Her essay, “Final: Comprehensive, Roughly,” an experimental work that lays the multiple choice, short answer, and essay exam form on top of an essay about education, poverty, and epistemology, was anthologized in the 2008 volume of The Best Creative Nonfiction. The essay was also a notable essay of 2007 in this year's Best American Essays. The essay began as a workshop piece during Matherly’s PhD studies at OU, and stands as a concrete example of the many valuable experiences she gained here in the English department.

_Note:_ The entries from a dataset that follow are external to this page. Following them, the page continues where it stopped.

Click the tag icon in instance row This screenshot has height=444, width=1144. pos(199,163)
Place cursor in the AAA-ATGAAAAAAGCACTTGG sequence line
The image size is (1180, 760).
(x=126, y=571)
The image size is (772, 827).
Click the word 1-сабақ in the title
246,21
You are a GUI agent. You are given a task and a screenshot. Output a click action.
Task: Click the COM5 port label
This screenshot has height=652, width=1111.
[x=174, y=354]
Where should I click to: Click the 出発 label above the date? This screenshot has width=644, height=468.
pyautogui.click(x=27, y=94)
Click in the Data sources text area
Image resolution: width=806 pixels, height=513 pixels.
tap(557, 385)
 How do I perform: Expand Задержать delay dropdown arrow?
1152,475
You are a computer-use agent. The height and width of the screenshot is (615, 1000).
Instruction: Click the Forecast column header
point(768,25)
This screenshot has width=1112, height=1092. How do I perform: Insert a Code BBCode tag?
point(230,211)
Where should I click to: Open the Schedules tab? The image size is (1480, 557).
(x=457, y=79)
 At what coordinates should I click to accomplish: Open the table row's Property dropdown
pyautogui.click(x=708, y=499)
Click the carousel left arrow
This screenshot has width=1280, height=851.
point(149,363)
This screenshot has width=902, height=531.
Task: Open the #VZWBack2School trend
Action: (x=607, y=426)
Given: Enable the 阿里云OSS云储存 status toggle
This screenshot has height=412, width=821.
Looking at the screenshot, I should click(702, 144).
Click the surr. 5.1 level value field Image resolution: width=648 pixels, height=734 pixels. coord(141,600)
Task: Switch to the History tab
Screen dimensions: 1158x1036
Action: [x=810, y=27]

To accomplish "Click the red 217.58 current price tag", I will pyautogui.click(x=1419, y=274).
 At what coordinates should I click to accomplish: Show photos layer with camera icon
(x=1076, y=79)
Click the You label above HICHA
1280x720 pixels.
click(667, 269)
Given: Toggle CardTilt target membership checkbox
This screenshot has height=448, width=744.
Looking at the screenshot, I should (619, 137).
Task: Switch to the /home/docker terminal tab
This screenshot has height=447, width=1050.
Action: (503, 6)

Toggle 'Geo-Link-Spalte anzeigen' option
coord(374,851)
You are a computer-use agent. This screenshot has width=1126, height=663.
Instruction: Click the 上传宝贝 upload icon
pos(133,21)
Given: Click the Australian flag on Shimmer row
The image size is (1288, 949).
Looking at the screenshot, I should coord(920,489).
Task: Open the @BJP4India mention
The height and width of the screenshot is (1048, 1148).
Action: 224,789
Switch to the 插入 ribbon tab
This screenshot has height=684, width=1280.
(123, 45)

“The English Department's mandatory doctoral colloquium [English 777] prepared me for the job market and publishing, and introduced me to the formality of a professional, academic meeting,” wrote Matherly in a recent email interview. She recalled a fellow PhD student describing the “stack of rejections waist high” that would prelude a first publication. She only wishes she would have started collecting those rejection letters sooner. “I wish that I'd been more willing to send essays out for publication as a grad student.” She explained. “I waited until my first year out, and given how long it takes to actually place something, beginning earlier would have been helpful.”
Matherly’s advice to current students: Submit. Attend conferences. Find a way to balance teaching responsibilities with your own work. “Whenever I can, I use my teaching as a way to help my own work along,” she wrote. “Finding the line between over-preparation and enthusiastic teaching is something we all have to do at some point.” In short, Matherly says, begin living like an academic.